By Theresa Stratford for The Island Connection
For four seasons now, dolphin educators have been present at Captain Sam’s Spit on both the Kiawah Island and Seabrook Island sides to help teach visitors and locals about the unique characteristics of dolphin strand feeding. These educators are a part of the Lowcountry Marine Mammal Network, which is led by Lauren Rust, founder and executive director. The purpose of the Lowcountry Marine Mammal Network is to monitor and study the dolphins in the Charleston area, respond to stranded marine mammals and participate in dolphin education programs and outreach. “Respect the locals” is their slogan, and educating people about what that means is their mission. Lowcountry Marine Mammal Network also collects valuable data about the Lowcountry’s marine mammal population and their behaviors. Rust explained that on Seabrook Island alone, they will see between 75 to 100 people maximum during a four-hour period around low tide. She said that 2020 was actually their busiest year.

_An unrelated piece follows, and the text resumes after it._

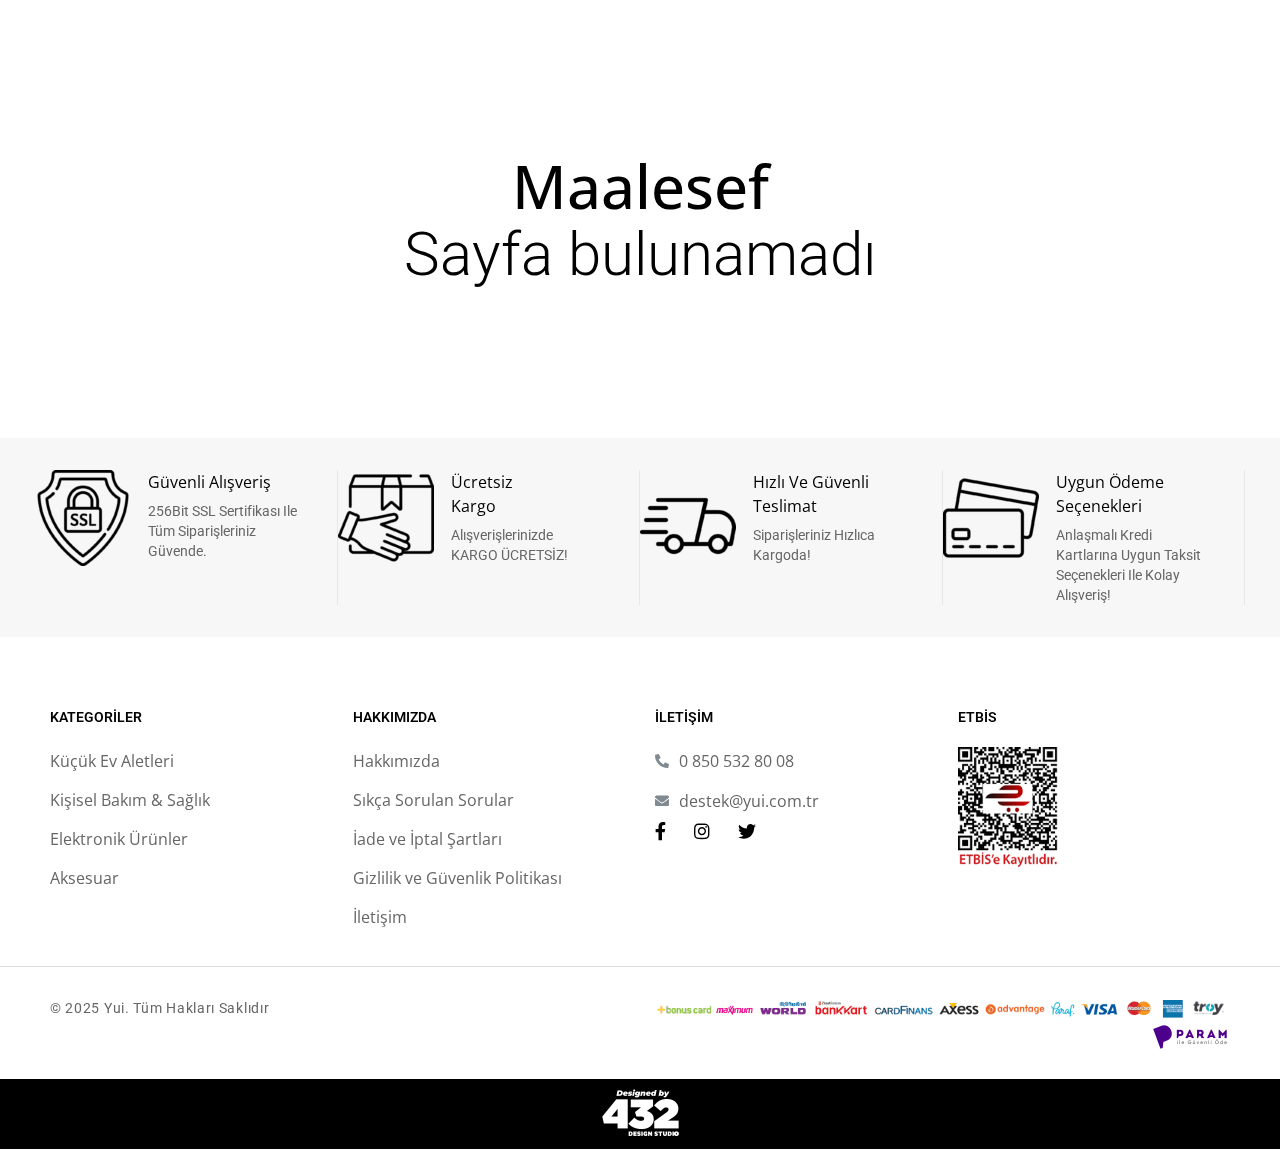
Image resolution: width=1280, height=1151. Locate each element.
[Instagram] (702, 831)
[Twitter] (747, 831)
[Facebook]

“We interacted with 3,000 people that year and spent 660 hours on the beach. There were 722 dolphin sightings.” Captain Sam’s Spit area on Seabrook Island is a popular place for dolphin strand feeding.
Volunteers and educators are set up there between May and December. The unique behavior of strand feeding does have seasonal characteristics to it. Rust said, “The mullet fish drop off a bit in the winter. There are a few dolphins that will still stand to feed some in the winter, but not many. Plus the amount of people educating on the beach drops off as well.”
They are funded by local governments, programs and donations. As they educate, they also have to correct many behaviors. For example, Rust said that some people will try to swim with the dolphins, feed them or even throw rocks at them. “Dolphins can get disrupted, but our primary goal is education, not policing. I want people to know we are approachable, we just want people to keep a distance from the dolphins.” At the Seabrook Island Town Council meeting on Aug. 24, Council Member Jeri Finke announced that the Community Promotion Grants Committee awarded the Lowcountry Marine Mammal Network with $750 to use for signage in various locations throughout Seabrook Island for education purposes. Rust will work with the Seabrook Island Property Owners Association and Seabrook Island Town Administrator Joe Cronin on getting the design of the signs approved, including size and locations and are set to be up by the end of the year. Finke noted that the signs will include educational information on marine mammals in the area, specifically dolphins and sea turtles. Volunteers and educators from the Lowcountry Mammal Network are set up year-round on the Kiawah Island side of Captain Sam’s Spit. Rust said they are always looking for more volunteers to help educate beachgoers about the behaviors of local marine mammals. To volunteer with the educators on Seabrook Island at Captain Sam’s Spit, visit lmmn.org or email firstname.lastname@example.org.
According to the Lowcountry Marine Mammal Network website, lmmn.org, “The Lowcountry Marine Mammal Network (LMMN) is a 501(c)3 nonprofit focused on protecting marine mammals (dolphins, whales, and seals) in South Carolina waters. The Lowcountry is home to approximately 350 year-round ‘resident’ dolphins. These mammals rely on clean, safe and quiet water to hunt, socialize and rear young. Through collaboration with the South Carolina Marine Mammal Stranding Network (SCMMSN) administered by Coastal Carolina University in Conway, SC, the Lowcountry Marine Mammal Network hopes to increase awareness about marine mammals in coastal South Carolina, educate the general public on federal regulations and foster young stewards in ways to protect both marine mammals and their environment.”